(Dataset records)
************

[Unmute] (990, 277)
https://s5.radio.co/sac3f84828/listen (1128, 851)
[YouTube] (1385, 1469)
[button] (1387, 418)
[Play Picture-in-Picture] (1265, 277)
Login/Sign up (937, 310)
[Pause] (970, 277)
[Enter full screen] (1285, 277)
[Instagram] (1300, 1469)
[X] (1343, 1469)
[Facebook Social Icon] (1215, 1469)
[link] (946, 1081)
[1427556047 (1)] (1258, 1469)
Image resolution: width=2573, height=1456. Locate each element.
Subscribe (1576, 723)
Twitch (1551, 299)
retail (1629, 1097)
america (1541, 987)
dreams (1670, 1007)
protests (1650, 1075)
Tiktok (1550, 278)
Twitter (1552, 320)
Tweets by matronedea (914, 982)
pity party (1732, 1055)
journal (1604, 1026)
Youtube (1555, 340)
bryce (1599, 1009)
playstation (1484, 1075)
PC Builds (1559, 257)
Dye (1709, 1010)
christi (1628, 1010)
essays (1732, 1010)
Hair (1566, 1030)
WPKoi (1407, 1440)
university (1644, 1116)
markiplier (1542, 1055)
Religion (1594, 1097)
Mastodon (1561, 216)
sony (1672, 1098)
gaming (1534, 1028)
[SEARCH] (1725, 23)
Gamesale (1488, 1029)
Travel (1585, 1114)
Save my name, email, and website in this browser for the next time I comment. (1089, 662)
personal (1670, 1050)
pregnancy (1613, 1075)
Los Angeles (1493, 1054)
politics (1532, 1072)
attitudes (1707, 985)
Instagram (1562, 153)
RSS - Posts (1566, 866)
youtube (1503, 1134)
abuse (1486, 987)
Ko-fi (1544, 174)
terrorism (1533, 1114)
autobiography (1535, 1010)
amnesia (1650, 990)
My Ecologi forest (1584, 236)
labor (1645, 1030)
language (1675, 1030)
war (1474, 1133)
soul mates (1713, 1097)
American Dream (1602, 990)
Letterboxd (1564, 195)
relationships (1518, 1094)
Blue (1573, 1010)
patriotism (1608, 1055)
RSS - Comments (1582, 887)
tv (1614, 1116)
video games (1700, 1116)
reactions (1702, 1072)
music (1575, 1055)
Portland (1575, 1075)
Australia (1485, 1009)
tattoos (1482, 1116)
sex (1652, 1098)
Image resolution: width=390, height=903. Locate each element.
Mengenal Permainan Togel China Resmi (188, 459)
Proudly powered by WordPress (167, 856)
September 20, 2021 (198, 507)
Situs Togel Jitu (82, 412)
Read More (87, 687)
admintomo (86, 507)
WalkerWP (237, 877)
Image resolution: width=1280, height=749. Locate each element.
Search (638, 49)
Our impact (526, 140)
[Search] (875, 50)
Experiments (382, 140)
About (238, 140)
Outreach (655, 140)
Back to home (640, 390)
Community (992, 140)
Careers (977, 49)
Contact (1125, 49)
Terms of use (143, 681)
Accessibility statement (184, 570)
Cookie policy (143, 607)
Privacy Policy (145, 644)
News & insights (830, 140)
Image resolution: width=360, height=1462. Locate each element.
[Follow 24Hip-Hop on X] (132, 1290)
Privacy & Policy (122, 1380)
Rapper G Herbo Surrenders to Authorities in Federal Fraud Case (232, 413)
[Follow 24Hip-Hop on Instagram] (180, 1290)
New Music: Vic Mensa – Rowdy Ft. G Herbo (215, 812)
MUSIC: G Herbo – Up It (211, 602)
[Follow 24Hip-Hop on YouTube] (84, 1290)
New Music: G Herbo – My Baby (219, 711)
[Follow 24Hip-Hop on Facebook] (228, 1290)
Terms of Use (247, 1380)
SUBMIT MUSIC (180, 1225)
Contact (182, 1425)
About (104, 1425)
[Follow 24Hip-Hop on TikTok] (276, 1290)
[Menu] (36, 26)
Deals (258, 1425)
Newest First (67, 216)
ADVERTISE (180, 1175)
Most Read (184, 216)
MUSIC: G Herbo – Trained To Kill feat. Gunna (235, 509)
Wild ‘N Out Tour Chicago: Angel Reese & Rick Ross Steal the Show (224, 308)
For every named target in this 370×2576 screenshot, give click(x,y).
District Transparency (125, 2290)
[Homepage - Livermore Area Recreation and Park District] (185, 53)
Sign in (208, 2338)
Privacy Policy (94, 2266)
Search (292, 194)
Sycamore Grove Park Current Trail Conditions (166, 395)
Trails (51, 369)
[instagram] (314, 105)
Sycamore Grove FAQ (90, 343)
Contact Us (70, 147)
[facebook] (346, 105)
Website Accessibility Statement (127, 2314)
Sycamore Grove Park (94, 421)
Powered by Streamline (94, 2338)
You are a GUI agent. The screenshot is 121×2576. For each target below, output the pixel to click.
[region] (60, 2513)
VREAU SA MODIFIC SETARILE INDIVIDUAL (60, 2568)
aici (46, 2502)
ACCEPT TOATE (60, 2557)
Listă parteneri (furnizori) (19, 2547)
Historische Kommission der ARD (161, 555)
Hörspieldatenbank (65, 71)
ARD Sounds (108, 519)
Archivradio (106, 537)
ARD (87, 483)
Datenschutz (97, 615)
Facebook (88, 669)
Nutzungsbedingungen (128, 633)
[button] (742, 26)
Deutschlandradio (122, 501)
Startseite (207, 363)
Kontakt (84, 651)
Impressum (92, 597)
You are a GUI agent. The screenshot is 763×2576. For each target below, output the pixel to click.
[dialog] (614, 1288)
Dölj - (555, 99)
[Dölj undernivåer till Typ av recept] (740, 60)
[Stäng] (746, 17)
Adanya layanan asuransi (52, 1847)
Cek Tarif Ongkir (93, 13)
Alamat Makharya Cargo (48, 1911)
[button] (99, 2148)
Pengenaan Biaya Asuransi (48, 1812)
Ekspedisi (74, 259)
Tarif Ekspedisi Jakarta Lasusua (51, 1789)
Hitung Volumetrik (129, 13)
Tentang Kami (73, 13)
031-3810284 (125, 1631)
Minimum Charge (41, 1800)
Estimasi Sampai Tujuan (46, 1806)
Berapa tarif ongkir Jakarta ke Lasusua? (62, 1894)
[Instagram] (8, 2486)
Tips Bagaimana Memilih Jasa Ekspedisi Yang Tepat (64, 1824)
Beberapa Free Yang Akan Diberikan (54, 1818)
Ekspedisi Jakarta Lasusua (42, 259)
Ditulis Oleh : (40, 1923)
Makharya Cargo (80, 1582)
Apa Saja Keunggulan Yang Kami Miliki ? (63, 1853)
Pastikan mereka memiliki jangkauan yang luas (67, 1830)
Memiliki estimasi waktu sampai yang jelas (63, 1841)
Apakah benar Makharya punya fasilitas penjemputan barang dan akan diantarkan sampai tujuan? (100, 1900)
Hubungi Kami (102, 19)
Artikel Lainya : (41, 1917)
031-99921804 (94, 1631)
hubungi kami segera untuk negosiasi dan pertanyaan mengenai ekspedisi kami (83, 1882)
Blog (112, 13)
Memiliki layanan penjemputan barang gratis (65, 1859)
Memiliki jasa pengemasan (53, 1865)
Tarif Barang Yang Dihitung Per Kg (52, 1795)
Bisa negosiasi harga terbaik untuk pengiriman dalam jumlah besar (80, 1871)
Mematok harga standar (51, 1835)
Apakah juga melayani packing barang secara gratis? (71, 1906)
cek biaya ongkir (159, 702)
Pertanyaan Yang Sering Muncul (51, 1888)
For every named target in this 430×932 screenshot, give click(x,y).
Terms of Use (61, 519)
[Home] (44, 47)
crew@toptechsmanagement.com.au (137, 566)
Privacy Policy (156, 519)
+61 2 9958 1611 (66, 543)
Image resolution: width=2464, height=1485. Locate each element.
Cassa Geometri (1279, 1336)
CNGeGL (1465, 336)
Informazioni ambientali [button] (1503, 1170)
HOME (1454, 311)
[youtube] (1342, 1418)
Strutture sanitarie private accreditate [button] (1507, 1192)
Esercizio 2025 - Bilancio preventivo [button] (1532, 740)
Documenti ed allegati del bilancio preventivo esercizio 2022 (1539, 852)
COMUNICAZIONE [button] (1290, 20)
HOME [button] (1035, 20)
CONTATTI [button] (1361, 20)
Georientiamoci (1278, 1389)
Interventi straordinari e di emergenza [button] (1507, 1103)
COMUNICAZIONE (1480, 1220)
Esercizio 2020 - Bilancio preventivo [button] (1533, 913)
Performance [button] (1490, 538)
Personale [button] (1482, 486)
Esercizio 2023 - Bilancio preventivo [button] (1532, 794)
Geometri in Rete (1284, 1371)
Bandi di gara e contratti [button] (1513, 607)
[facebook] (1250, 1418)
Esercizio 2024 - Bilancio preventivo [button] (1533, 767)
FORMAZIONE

************

**WORK REQUIRED:** Begin at the line above that has "[1427556047 (1)] (1258, 1469)" and stop after the line that has "About (238, 140)", copying each line exactly and adding nothing else.

**RESPONSE TO THE TASK:**
[1427556047 (1)] (1258, 1469)
Image resolution: width=2573, height=1456. Locate each element.
Subscribe (1576, 723)
Twitch (1551, 299)
retail (1629, 1097)
america (1541, 987)
dreams (1670, 1007)
protests (1650, 1075)
Tiktok (1550, 278)
Twitter (1552, 320)
Tweets by matronedea (914, 982)
pity party (1732, 1055)
journal (1604, 1026)
Youtube (1555, 340)
bryce (1599, 1009)
playstation (1484, 1075)
PC Builds (1559, 257)
Dye (1709, 1010)
christi (1628, 1010)
essays (1732, 1010)
Hair (1566, 1030)
WPKoi (1407, 1440)
university (1644, 1116)
markiplier (1542, 1055)
Religion (1594, 1097)
Mastodon (1561, 216)
sony (1672, 1098)
gaming (1534, 1028)
[SEARCH] (1725, 23)
Gamesale (1488, 1029)
Travel (1585, 1114)
Save my name, email, and website in this browser for the next time I comment. (1089, 662)
personal (1670, 1050)
pregnancy (1613, 1075)
Los Angeles (1493, 1054)
politics (1532, 1072)
attitudes (1707, 985)
Instagram (1562, 153)
RSS - Posts (1566, 866)
youtube (1503, 1134)
abuse (1486, 987)
Ko-fi (1544, 174)
terrorism (1533, 1114)
autobiography (1535, 1010)
amnesia (1650, 990)
My Ecologi forest (1584, 236)
labor (1645, 1030)
language (1675, 1030)
war (1474, 1133)
soul mates (1713, 1097)
American Dream (1602, 990)
Letterboxd (1564, 195)
relationships (1518, 1094)
Blue (1573, 1010)
patriotism (1608, 1055)
RSS - Comments (1582, 887)
tv (1614, 1116)
video games (1700, 1116)
reactions (1702, 1072)
music (1575, 1055)
Portland (1575, 1075)
Australia (1485, 1009)
tattoos (1482, 1116)
sex (1652, 1098)
Image resolution: width=390, height=903. Locate each element.
Mengenal Permainan Togel China Resmi (188, 459)
Proudly powered by WordPress (167, 856)
September 20, 2021 (198, 507)
Situs Togel Jitu (82, 412)
Read More (87, 687)
admintomo (86, 507)
WalkerWP (237, 877)
Image resolution: width=1280, height=749. Locate each element.
Search (638, 49)
Our impact (526, 140)
[Search] (875, 50)
Experiments (382, 140)
About (238, 140)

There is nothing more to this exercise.